Task to complete
Consider the records below. How many of their lines include the word "Collapse"? State the number and nothing else.

Material for this exercise
===

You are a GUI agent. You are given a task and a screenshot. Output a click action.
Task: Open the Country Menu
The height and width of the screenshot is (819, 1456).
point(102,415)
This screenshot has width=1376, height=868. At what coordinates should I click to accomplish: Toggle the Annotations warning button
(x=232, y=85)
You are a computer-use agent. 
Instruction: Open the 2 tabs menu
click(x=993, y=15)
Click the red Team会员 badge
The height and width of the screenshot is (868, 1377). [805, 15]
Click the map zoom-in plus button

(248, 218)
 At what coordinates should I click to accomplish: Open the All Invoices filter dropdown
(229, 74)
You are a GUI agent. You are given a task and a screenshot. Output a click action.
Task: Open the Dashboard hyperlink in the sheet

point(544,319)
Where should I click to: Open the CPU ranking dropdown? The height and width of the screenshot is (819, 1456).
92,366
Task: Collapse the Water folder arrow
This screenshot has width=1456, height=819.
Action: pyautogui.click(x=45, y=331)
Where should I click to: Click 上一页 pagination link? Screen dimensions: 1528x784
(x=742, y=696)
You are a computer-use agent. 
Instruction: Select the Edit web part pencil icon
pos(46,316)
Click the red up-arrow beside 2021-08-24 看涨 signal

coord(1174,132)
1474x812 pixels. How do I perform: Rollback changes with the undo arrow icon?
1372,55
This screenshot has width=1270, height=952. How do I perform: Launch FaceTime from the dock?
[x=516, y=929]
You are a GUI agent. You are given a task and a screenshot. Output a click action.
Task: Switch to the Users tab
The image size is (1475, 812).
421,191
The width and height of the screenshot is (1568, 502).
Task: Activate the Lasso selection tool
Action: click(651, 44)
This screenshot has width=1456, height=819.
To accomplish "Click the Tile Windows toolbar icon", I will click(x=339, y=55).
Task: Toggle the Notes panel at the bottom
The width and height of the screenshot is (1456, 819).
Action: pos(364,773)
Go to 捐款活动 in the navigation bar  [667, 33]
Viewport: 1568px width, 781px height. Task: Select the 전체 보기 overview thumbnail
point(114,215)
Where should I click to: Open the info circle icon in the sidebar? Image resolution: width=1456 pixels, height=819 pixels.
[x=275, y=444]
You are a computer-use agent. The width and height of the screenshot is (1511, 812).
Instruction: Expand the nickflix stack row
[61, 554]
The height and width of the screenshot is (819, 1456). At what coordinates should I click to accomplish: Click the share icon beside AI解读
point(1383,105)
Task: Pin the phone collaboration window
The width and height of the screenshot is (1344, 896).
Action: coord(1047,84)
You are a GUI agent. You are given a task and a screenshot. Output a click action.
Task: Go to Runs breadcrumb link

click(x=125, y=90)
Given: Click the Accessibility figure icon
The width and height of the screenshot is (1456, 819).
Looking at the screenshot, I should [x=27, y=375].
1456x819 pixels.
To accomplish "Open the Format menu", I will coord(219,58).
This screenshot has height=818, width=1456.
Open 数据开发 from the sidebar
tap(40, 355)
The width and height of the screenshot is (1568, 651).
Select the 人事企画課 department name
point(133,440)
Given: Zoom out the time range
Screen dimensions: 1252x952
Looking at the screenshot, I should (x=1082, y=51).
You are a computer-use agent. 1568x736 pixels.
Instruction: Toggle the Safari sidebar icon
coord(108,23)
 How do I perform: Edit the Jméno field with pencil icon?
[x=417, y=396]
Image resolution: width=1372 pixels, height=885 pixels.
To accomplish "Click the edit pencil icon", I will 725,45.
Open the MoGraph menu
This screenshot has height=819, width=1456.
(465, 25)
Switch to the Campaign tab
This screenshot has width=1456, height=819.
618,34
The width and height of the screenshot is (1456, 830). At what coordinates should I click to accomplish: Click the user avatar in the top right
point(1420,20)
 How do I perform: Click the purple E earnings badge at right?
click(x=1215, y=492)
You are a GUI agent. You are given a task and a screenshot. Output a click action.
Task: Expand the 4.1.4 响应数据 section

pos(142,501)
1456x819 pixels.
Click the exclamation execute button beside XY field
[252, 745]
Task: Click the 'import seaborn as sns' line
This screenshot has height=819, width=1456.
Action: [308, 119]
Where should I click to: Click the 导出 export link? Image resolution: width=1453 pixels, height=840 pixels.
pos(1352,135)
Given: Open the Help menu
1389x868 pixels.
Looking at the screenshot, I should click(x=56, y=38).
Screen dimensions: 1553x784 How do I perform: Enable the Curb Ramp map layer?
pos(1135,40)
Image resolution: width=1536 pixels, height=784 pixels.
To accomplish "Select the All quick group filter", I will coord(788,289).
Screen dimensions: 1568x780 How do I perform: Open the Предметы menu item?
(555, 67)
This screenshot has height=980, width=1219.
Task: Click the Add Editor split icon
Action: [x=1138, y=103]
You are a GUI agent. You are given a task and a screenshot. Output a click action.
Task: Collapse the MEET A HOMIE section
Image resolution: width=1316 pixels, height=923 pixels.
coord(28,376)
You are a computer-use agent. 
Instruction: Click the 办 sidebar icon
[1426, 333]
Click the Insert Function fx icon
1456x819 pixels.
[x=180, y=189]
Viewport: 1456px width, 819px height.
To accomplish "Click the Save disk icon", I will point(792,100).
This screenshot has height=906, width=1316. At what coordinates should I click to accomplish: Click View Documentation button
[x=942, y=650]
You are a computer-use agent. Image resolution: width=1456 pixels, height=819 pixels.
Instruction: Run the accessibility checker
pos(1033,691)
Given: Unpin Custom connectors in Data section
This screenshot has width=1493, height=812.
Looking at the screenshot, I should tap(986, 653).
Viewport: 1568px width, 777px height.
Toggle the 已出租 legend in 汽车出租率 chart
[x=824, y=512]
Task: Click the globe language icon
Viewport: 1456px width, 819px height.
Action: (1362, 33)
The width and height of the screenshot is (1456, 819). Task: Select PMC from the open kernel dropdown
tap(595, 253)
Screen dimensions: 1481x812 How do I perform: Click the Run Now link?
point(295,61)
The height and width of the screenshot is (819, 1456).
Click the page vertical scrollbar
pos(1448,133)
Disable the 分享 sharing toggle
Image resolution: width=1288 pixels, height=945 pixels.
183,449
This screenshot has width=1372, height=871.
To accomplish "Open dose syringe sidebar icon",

===

Solution for this task
2